The Burbs Quotes
      [loud gunshots are heard]
      Ray: Art's got a gun
        Art Wiengartner: Ray, do you want 'em to take your family, tear their livers out and make some kind of satanic pâté?
          Ray Peterson: [mumbling] aw, oh I should have gone to the lake, I shoulda listened to Carol...
          Art Wiengartner: Listen to your wife? Who listens to their wife? Listen, you gotta listen to me.
            Art Wiengartner: I'm telling you these people are Satanists. As I sit here, they are satanists. Look, look, the world is full of these kind of things - black masses, mutilations. Mutilations. The incubus, the succubus - I'm tellin' you, Walter was a human sacrifice.
              Ray Peterson: You dreamt you were on a plane and it crashed, you took a bus to Las Vegas.
              Art Wiengartner: If I had been on that plane it WOULD have crashed.
                Ray Peterson: It's Walter's toupee... very nice, right on the stove.
                Mr. Rumsfield: One thing about these old guys - they never leave the house without their hair. Walter left this house in a big hurry.
                  Ray Peterson: You wanna take that out of your pocket? You wanna not steal that from Walter's house?
                    Vic, Garbageman #1: The question here is garbage. Who picks up this mess?
                    Mr. Rumsfield: Who picks up this mess? Well you're going to pick up this mess, because YOU are a garbage man.
                    Vic, Garbageman #1: I pick up garbage from the cans, not out of the streets!
                      Art Wiengartner: I can see the news report now - they were a quiet family, kept pretty much to themselves. No one ever would have suspected them of foul play.
                        Ray Peterson: I've been blown up, take me to the hospital.
                        [Lays on a gurney]
                        Ray Peterson: Take me to a hospital, I'm sick. What...?
                        [Jumps up, throws the gurney in back of an ambulance than jumps on top of it]
                        Carol Peterson: Honey? I'll just find out what hospital they're taking you to and then I'll... Follow right along. Okay?
                        Ray Peterson: [Laying face down on the gurney] Okay, honey.
                          Ray Peterson: Night vision goggles? What's next, we bug their phones?
                          Mark Rumsfield: That can be arranged.
                            Ricky Butler: Hey, Mr. Rumsfield. You guys managed to knock out the power on the entire block. Maybe the whole south end of town.
                            Mark Rumsfield: Ricky, SHUT UP.
                              Ray Peterson: I'm going to go do something productive.
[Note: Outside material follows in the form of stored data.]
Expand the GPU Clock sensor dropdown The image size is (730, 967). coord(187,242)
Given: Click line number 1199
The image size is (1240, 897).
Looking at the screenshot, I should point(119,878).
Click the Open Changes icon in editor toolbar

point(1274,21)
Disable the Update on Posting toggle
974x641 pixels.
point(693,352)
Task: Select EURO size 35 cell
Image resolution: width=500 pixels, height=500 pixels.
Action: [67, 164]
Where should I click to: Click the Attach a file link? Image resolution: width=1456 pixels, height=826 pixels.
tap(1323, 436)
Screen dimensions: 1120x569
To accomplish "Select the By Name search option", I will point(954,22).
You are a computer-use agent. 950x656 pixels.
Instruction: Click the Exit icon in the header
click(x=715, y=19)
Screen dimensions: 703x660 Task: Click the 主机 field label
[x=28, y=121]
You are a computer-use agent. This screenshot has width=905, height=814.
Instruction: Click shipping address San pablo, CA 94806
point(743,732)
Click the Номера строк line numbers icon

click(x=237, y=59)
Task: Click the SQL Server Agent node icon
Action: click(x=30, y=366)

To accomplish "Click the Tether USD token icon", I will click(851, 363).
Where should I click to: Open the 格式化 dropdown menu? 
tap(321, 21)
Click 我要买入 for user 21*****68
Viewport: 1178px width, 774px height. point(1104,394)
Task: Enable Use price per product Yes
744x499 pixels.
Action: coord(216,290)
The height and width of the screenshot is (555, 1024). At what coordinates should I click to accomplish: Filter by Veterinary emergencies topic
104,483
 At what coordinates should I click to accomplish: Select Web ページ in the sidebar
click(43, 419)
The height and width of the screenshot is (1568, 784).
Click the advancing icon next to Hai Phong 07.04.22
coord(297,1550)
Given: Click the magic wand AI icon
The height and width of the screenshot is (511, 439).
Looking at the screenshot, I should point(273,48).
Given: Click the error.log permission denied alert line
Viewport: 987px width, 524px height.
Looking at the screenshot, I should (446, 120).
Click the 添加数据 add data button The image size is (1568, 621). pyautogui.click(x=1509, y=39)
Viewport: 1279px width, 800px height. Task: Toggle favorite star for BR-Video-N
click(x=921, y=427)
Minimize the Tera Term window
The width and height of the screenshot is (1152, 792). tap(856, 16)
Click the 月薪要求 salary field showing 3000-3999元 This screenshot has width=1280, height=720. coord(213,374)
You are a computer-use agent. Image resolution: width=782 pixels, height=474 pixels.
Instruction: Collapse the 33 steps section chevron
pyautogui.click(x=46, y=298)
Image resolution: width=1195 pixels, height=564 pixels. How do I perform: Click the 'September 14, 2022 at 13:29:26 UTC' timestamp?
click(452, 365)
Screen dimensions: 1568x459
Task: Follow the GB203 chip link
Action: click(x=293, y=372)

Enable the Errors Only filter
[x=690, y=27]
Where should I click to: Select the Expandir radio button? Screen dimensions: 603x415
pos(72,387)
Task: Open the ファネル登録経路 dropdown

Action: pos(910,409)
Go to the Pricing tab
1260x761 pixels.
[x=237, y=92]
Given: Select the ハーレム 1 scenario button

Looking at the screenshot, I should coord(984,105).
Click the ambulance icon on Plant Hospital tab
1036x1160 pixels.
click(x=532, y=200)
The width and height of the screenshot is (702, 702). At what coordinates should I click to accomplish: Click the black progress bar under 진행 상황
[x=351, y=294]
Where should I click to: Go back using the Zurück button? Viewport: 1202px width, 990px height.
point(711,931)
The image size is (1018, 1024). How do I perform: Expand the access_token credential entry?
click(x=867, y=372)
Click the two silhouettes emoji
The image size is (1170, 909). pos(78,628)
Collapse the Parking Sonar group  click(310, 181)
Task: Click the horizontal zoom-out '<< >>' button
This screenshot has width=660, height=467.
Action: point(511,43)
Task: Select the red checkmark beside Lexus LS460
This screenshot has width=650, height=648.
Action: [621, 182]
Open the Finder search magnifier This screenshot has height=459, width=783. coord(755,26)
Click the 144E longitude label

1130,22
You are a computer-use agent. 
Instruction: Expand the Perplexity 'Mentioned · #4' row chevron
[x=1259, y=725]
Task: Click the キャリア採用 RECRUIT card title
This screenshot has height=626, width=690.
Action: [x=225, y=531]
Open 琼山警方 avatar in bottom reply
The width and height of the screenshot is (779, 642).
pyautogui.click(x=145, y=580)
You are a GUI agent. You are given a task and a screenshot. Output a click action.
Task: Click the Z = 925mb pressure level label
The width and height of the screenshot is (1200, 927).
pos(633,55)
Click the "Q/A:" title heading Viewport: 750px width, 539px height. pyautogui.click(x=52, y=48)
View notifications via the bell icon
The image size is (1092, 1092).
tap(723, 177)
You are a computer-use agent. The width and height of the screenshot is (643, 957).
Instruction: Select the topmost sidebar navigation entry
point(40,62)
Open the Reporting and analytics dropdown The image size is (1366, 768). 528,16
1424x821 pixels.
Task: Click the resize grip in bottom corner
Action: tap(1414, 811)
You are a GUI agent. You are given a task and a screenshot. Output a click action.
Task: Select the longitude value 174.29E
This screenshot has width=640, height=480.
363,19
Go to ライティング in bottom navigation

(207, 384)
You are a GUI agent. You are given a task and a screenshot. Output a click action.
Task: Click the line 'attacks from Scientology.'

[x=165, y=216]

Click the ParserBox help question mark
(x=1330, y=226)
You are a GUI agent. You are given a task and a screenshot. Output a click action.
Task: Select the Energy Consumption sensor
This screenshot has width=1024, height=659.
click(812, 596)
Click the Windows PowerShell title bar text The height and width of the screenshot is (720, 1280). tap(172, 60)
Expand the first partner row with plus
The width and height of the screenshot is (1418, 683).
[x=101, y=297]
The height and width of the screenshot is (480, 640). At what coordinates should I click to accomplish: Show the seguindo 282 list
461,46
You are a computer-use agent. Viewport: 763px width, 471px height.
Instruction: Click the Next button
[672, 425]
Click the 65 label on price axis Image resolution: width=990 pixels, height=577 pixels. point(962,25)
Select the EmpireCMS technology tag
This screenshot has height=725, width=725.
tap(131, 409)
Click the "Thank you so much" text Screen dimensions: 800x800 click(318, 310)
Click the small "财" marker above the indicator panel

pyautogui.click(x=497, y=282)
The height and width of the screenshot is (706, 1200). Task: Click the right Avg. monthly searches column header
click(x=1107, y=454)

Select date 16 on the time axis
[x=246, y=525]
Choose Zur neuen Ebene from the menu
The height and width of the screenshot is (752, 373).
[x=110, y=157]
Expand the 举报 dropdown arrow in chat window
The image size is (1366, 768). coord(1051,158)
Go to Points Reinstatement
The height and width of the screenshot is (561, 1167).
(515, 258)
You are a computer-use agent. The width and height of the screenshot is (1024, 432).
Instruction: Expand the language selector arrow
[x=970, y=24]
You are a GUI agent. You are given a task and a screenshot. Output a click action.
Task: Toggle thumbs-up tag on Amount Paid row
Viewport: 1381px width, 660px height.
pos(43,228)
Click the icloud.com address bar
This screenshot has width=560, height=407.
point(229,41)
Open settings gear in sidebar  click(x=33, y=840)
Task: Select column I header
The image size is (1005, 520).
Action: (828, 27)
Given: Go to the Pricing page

I'm gonna go watch television.
                                Carol Peterson: Ray isn't coming out of his room until he resembles the man I married.
                                Art: Carol, We don't have that kind of time.
                                  Art: Garbies. Wait. What are you doing?
                                  Vic, Garbageman #1: Emptying garbage.
                                  Art: Into the garbage truck? Are you out of your mind?
                                    Mark Rumsfield: That really burns my ass.
                                    Bonnie Rumsfield: What?
                                    Mark Rumsfield: That old fart. He's got the best lawn on the block. And you know why? Because he trains his dog to crap in my yard.
                                      Steve Kuntz: Hey man, like when's the big unveiling? I got work today.
                                      Mark Rumsfield: Hey man, piss off.
                                        Ray Peterson: Is that some sort of a transformer...?
                                        Mark Rumsfield: It's a goddamn power company.
                                          Mark Rumsfield: [Pounds] Good solid walls...
                                          Mark Rumsfield: Good solid floors.
                                          [Someone in the basement pounds in response. Rumsfield grins]
                                          Mark Rumsfield: Oh-ho. Got somebody tied up in the ol' cellar, have yah, Rube?
                                            Mark Rumsfield: Art!
                                            Bonnie Rumsfield: Your wife is home!
                                            Mark Rumsfield: And your house is on fire!
                                            Art: My wife is home?